The SRM carries the loaded pallet away from the staging area (which has higher radiation dose rates) and sets it down on the pallet stand for the forklift operator to pick up. The throughput rate is expected to reach approximately 6,800 drums of waste each year when fully operational.

The S/R can be controlled manually or automatically. During normal operation the SRM responds to load movement requests from the computer system which records all pallet locations to facilitate immediate access to the proper bin and provides an accurate inventory of waste drums. Accurate inventory control and tracking are major benefits of an ASRS. Compared with the baseline scenario of an operator using a barcode reader, the automated tracking capability eliminates the possibility of human error regarding data feeds into the material control system. The ASRS.s ability to automatically capture data also eliminates delays that occur when data must be manually tracked via barcode reader.

The implementation cost of the ASRS will result in a lower total dollar cost over the 30 year life of the facility.
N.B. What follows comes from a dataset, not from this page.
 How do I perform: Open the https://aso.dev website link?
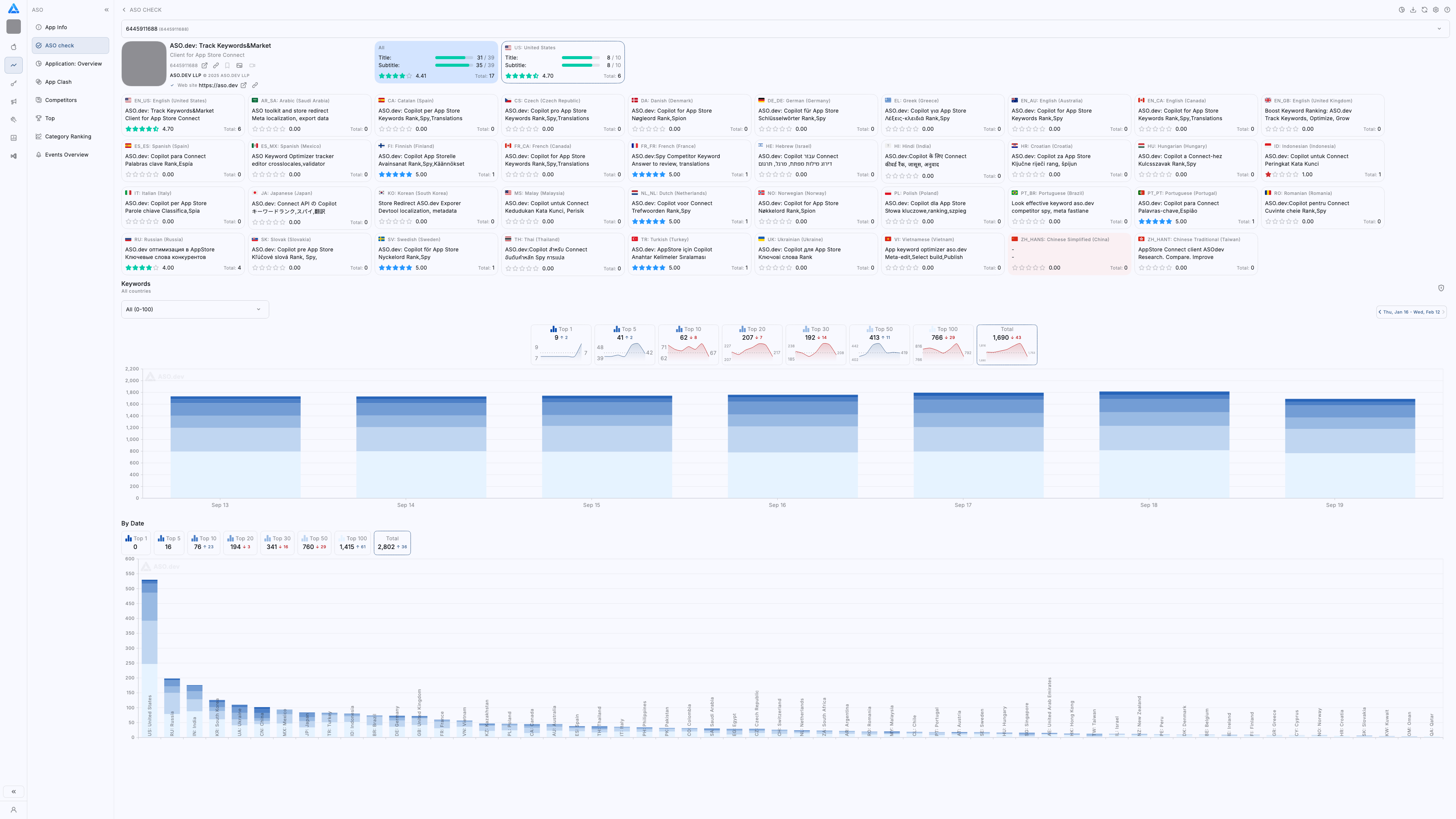(218, 85)
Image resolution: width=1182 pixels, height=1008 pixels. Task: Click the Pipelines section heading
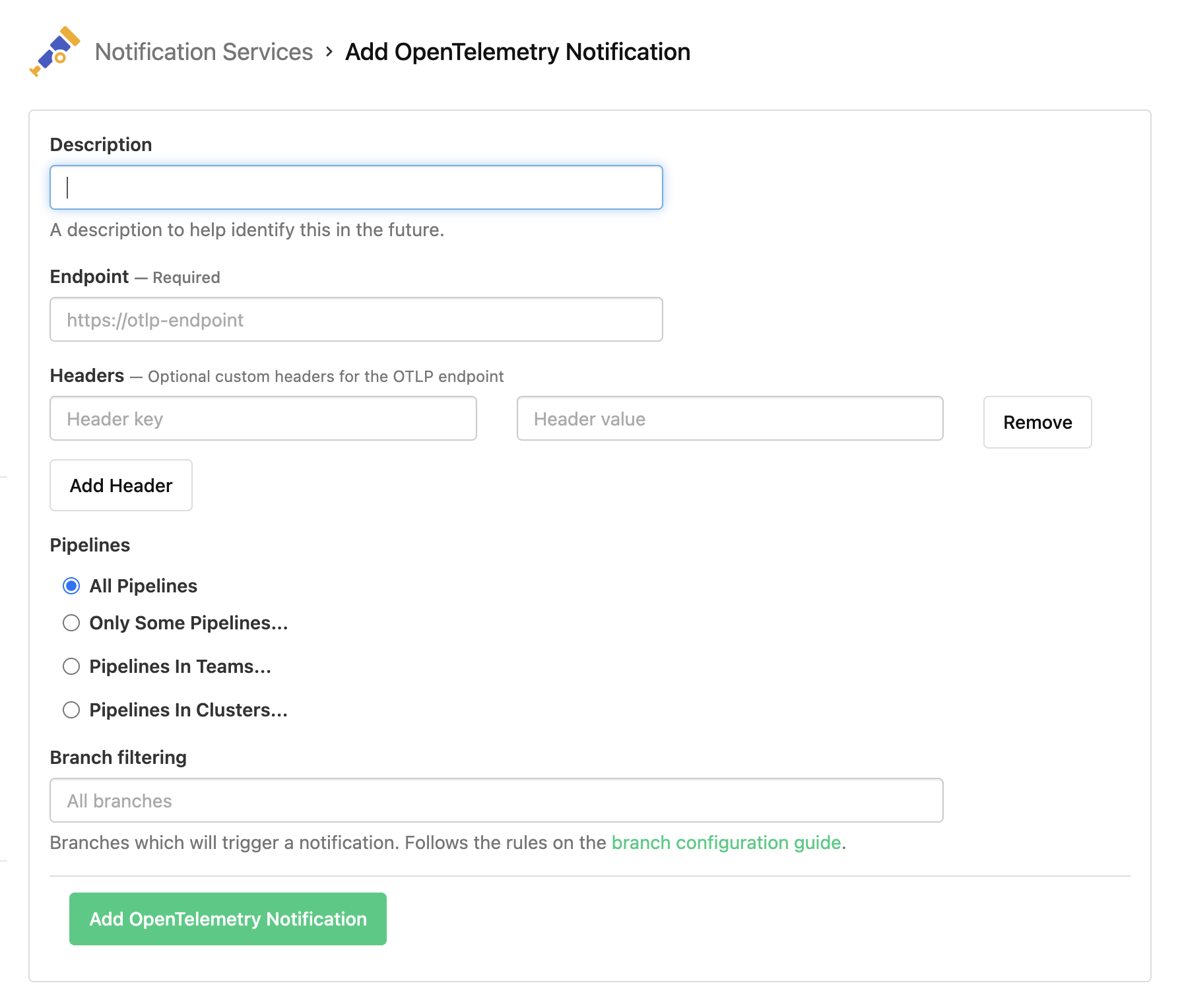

By automating the material handling operations the annual operating cost of the facility will be reduced, the clean up cost due to accidents involving mishandling of waste containers will be minimized and health /safety related expenses will be reduced, making the ASRS an economical option for this application.

The deployment of the ASRS at this facility has resulted in reduced employee radiation exposure, decreased potential for material-handling accidents, cost savings through lower operating costs and improved inventory control and tracking of the waste drums that are staged through this facility.